### TEKSTGEDEELTE
══════════

WisFaq!

\require{AMSmath} geprint op zondag 28 april 2024

Omtrek van twee figuren dat samen 90 is

Hallo,

Bij een opdracht kom ik niet echt uit.

Er worden twee figuren gegeven waarvan figuur a een soort zaklamp is met aan de linkerkant de steel en de zijde is 1. De twee 'lange' zijden van de zaklamp zijn aan elke zijde 3. Dan volgt de trapezium waarvan beide schuine zijden p is. En dan de platte zijde van de trapezium die 3 is.

Figuur b is een trapezium waarvan de bovenste zijde 2 is en de onderste zijde 4. De schuine zijden zijn allebei k.

Er staat er dan onder:
Stel, de omtrek van figuur a is tweemaal zo groot als de omtrek van figuur b. Stel, samen zijn ze 90. Bereken dan p en k.

══════════

### GEGEVEN INFORMATIE
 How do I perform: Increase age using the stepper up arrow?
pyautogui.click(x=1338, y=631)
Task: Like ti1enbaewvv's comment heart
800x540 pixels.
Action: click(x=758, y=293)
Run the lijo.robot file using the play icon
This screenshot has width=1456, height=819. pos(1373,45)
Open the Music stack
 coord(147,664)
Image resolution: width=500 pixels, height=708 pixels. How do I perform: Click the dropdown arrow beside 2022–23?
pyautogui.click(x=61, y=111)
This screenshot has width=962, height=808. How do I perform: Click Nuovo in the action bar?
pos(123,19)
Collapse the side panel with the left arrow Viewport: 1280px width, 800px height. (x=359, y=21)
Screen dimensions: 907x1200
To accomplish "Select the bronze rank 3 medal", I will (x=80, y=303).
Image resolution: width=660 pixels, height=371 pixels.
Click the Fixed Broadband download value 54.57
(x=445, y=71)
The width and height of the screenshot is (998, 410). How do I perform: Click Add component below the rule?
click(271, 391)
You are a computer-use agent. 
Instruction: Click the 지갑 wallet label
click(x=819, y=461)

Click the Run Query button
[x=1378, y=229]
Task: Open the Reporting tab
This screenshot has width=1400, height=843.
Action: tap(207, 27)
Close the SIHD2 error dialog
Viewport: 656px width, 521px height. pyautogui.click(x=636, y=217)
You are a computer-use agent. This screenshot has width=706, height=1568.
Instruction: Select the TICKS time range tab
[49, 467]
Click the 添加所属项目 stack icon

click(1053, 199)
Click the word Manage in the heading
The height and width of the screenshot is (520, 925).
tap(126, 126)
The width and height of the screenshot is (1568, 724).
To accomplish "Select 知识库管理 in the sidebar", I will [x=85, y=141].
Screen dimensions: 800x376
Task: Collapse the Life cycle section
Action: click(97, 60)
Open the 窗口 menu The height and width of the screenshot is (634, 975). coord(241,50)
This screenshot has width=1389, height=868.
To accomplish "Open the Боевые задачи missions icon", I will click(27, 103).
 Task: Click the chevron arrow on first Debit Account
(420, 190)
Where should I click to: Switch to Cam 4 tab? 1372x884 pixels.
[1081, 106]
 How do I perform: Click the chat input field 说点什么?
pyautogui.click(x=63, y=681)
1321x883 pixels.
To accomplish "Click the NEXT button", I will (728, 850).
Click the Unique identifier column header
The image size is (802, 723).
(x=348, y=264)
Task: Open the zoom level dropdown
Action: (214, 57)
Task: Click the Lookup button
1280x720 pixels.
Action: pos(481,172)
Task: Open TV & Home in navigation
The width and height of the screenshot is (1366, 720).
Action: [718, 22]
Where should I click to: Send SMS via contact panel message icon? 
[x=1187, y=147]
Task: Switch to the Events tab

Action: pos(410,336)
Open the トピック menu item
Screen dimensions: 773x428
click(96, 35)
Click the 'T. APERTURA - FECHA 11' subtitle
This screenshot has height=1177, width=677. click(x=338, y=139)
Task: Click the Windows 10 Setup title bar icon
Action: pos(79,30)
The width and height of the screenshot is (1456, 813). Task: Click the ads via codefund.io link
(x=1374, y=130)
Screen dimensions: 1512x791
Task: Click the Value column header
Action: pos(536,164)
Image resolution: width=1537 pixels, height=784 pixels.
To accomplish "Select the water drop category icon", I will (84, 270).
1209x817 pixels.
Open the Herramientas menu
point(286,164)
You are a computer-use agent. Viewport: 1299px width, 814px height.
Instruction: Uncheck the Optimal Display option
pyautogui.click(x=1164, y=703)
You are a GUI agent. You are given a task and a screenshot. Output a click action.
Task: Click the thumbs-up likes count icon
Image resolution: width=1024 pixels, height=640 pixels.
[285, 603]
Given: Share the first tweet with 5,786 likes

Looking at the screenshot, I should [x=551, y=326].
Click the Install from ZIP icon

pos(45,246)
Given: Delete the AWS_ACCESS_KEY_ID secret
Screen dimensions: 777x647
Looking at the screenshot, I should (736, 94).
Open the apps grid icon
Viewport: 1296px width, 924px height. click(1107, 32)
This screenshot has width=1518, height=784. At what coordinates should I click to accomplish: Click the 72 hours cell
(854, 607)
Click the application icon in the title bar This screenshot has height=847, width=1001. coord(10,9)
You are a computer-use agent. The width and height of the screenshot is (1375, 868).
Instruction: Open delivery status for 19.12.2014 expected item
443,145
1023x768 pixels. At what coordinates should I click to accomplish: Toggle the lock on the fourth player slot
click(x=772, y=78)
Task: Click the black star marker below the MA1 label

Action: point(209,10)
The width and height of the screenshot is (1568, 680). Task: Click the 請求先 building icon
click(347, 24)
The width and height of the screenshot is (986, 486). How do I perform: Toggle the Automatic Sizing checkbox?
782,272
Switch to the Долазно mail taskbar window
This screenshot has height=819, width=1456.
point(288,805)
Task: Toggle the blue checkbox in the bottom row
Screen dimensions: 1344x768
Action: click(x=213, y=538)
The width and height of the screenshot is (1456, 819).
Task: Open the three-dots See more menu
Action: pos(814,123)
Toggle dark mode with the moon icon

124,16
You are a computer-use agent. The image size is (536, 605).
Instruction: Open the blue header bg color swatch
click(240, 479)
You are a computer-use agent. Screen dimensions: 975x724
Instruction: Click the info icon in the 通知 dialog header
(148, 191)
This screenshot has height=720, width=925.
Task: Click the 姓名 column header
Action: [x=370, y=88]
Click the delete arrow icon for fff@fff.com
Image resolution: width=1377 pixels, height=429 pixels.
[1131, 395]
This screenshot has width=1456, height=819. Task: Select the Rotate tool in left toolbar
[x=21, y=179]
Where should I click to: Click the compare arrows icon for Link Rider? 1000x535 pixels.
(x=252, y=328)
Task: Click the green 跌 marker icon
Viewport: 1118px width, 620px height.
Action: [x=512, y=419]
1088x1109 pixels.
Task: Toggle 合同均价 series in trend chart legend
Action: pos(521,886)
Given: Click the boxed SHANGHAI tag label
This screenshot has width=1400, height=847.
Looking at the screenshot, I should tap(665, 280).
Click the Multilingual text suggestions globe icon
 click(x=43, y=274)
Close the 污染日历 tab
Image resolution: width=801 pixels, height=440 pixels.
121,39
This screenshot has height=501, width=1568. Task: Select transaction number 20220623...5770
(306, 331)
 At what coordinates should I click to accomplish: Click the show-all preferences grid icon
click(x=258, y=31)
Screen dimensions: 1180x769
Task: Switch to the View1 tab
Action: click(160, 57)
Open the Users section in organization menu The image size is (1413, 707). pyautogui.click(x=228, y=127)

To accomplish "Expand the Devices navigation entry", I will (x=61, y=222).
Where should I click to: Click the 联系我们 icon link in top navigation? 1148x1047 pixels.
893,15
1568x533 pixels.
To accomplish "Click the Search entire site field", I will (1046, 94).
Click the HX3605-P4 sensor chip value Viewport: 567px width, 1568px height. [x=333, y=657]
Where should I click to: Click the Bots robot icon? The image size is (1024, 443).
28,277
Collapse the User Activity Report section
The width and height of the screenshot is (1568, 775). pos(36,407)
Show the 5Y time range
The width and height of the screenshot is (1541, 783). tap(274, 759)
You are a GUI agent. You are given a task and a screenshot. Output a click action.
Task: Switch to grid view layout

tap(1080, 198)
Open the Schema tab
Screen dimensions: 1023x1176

══════════

### OPDRACHTEN
a) Waarom zet de schrijver van het wiskundebericht over de twee figuren deze opdracht online? Antwoord in één tot drie zinnen.
b) Beantwoord met behulp van het wiskundebericht over de twee figuren:
(i) Hoe lang is de bovenste zijde van figuur b?
(ii) Welke letter staat voor de schuine zijden van figuur b?
(iii) Hoe groot zijn de omtrekken van de twee figuren samen?
c) Ga verder met het wiskundebericht over de twee figuren vanaf het punt waar de tekst stopt.
De items spelen hierbij geen rol.

### OPGELOSTE OPDRACHTEN
a) De schrijver komt niet uit een opdracht. Daarom beschrijft hij de twee figuren en schrijft hij de vraag over.

b)
(i) 2
(ii) k
(iii) 90

c)
Souraya
7-6-2015

Antwoord

Eerst maar 's een tekening:

q75778img1.gif

De omtrek van de linker figuur is gelijk aan $2p+10$.
De omtrek van de rechter figuur is gelijk aan $2k+6$.

Er geldt;

$2p+10=2·(2k+6)$
$2p+10+2k+6=90$

Je hebt dan een stelsel van twee vergelijkingen met twee onbekenden en als je dat oplost van ben je er uit.

$2p+10=4k+12$
$2p+2k+16=90$

$2p-4k=2$
$2p+2k=74$

$p-2k=1$ (1)
$p+k=37$ (2)

Als je nu (2)-(1) neemt dan krijg je:

$3k=36$
$k=12$ en $p=25$

Zo'n stelsel van vergelijkingen bedenken en oplossen is wel een handige aanpak. Helpt dat?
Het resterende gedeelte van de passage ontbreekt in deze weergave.